--- START Available data ---

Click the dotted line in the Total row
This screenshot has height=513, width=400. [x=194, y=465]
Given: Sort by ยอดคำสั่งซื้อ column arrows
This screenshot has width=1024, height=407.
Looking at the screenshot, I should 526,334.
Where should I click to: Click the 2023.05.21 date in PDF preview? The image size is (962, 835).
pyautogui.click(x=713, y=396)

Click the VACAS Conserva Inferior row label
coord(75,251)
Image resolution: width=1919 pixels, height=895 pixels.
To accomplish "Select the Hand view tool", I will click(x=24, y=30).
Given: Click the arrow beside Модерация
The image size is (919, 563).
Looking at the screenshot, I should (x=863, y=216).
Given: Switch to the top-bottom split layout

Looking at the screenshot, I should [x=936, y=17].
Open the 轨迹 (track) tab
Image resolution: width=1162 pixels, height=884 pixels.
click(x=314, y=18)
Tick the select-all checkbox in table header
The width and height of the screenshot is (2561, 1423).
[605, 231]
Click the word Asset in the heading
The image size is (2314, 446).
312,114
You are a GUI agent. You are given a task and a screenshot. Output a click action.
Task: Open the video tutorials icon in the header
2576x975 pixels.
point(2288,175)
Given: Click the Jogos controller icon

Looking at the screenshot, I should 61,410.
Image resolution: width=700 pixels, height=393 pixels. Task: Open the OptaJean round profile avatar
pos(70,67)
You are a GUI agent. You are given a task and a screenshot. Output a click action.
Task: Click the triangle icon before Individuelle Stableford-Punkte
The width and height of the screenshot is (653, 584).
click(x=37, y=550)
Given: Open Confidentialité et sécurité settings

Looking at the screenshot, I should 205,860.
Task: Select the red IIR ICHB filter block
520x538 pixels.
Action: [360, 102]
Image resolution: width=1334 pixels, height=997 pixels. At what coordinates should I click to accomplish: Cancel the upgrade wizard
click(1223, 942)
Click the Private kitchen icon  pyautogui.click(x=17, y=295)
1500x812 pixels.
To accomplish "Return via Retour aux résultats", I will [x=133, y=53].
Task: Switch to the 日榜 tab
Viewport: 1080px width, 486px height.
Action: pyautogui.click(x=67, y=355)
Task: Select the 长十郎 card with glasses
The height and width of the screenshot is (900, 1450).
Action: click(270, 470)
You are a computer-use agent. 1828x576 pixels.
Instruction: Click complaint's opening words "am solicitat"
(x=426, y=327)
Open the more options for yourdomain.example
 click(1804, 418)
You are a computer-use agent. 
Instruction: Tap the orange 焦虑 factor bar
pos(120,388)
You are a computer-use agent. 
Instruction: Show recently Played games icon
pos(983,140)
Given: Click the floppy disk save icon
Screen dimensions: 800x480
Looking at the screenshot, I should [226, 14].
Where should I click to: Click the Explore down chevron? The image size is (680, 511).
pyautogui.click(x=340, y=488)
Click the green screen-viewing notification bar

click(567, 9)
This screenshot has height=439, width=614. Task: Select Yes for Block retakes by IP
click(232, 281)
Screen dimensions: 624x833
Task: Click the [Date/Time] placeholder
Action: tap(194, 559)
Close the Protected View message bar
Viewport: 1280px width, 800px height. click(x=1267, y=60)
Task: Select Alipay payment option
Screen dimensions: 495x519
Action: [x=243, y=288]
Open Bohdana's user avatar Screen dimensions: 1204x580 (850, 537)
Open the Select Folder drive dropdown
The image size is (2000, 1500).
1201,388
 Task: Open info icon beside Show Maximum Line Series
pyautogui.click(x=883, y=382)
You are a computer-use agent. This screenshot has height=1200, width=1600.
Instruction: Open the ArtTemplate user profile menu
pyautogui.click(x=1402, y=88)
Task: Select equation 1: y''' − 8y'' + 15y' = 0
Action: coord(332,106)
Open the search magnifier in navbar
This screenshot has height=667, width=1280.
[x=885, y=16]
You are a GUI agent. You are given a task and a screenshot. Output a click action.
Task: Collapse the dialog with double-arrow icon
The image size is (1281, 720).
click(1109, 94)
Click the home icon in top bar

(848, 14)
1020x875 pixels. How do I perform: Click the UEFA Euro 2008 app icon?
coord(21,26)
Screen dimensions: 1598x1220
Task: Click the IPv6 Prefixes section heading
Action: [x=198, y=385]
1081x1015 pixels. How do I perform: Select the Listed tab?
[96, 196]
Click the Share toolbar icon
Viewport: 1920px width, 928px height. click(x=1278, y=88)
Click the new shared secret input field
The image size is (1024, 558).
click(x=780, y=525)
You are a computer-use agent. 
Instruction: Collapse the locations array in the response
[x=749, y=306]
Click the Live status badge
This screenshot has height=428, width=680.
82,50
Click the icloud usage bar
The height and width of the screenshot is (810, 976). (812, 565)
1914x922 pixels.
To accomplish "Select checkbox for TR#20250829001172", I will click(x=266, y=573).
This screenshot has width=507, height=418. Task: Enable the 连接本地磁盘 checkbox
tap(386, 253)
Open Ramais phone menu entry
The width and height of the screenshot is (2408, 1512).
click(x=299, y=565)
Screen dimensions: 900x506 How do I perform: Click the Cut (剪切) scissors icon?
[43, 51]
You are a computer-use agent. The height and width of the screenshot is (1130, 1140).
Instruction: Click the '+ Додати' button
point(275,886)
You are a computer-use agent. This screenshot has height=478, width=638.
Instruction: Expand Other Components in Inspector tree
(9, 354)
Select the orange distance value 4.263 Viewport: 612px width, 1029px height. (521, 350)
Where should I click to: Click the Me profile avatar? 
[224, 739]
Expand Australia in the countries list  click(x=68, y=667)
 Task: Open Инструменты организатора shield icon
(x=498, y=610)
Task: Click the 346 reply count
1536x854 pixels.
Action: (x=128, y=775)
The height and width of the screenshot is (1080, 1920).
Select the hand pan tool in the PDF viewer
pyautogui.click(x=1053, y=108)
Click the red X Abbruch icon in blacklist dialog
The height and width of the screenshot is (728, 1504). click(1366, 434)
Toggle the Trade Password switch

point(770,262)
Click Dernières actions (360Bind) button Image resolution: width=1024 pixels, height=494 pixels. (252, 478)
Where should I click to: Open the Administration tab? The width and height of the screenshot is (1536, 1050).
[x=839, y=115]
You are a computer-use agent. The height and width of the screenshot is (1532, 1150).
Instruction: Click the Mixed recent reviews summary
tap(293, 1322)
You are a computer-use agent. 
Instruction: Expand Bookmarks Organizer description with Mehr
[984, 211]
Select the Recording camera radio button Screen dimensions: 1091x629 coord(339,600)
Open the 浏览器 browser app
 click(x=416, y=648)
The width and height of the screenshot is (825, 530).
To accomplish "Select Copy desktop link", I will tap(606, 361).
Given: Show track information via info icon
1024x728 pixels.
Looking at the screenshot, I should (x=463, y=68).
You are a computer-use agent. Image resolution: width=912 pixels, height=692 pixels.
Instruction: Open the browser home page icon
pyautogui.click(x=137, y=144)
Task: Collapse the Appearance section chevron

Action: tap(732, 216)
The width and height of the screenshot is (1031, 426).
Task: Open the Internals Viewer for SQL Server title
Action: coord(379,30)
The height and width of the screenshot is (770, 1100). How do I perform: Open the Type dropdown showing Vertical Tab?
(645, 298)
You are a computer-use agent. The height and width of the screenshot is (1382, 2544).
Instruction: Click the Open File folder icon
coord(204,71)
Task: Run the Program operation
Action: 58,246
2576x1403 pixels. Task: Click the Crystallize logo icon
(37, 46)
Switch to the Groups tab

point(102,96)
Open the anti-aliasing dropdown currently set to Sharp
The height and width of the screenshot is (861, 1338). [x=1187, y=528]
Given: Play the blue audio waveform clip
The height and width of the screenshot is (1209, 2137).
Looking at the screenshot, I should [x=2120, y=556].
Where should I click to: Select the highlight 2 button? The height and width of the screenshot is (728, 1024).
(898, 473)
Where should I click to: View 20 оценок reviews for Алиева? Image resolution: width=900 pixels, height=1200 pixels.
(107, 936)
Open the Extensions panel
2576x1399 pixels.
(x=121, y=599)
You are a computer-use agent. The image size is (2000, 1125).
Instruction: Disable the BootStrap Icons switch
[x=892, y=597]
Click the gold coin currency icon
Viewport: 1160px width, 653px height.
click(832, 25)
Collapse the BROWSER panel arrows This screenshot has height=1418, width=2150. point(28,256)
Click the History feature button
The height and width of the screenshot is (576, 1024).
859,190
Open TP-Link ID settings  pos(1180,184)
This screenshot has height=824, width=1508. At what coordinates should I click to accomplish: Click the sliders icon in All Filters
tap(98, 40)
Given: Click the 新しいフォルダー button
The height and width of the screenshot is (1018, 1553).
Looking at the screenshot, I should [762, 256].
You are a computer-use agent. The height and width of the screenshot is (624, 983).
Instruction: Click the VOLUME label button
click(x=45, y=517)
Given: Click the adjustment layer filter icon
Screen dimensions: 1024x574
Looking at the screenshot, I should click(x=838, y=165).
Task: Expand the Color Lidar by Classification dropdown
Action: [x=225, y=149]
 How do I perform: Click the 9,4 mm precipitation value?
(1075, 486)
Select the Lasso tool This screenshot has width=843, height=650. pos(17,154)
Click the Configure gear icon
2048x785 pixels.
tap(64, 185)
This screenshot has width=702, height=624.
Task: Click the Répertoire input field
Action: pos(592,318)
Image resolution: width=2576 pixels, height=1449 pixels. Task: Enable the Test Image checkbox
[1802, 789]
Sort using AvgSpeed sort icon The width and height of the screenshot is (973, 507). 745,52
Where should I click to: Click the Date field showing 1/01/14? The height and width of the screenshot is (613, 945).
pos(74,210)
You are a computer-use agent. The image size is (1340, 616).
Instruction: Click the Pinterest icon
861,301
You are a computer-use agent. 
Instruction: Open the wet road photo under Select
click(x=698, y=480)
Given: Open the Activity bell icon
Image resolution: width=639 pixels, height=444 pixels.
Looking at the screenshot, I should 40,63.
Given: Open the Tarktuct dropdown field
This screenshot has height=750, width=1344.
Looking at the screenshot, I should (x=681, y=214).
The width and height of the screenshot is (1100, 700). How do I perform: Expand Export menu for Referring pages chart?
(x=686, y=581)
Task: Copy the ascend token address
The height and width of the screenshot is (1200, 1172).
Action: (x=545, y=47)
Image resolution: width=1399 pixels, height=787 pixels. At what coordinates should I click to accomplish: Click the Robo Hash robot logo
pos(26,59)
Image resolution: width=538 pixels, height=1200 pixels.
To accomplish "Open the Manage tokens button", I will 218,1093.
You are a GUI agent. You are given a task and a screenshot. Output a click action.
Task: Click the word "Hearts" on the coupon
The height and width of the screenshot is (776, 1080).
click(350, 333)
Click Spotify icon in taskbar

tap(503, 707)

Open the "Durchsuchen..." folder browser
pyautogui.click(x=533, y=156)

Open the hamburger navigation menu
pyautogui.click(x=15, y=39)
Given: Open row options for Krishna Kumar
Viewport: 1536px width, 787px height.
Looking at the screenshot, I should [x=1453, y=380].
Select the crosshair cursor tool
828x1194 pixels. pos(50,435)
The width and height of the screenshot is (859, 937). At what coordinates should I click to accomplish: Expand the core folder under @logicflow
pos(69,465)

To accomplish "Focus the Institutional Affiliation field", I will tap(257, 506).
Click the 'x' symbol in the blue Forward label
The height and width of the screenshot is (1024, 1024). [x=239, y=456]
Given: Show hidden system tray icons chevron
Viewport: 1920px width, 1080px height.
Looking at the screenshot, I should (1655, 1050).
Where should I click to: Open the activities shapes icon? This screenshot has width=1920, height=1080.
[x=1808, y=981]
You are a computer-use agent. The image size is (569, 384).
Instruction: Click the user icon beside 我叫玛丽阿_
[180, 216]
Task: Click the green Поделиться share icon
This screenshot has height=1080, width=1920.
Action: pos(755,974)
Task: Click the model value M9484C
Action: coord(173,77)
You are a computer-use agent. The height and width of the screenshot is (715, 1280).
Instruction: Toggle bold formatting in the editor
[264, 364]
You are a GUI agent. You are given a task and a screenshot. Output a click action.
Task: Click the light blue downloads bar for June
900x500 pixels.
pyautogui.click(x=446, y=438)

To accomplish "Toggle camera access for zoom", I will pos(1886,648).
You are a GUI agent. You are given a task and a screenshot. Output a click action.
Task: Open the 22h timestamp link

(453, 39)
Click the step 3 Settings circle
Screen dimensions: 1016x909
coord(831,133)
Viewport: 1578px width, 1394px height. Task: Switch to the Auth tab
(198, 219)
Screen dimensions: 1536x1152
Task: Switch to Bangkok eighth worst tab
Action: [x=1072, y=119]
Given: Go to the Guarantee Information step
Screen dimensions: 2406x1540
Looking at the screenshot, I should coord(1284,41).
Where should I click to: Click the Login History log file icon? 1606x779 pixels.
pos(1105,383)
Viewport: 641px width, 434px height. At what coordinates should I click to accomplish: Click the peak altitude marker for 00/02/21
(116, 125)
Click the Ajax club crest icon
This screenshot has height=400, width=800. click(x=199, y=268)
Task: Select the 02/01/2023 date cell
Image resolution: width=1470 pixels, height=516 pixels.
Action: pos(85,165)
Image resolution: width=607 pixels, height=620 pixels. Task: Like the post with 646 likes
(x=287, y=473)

--- END Available data ---

== What is expected ==
Copy out in full every line of the records above that contains the string "arrows". The match is case-sensitive.

== Task output ==
Given: Sort by ยอดคำสั่งซื้อ column arrows
Collapse the BROWSER panel arrows This screenshot has height=1418, width=2150. point(28,256)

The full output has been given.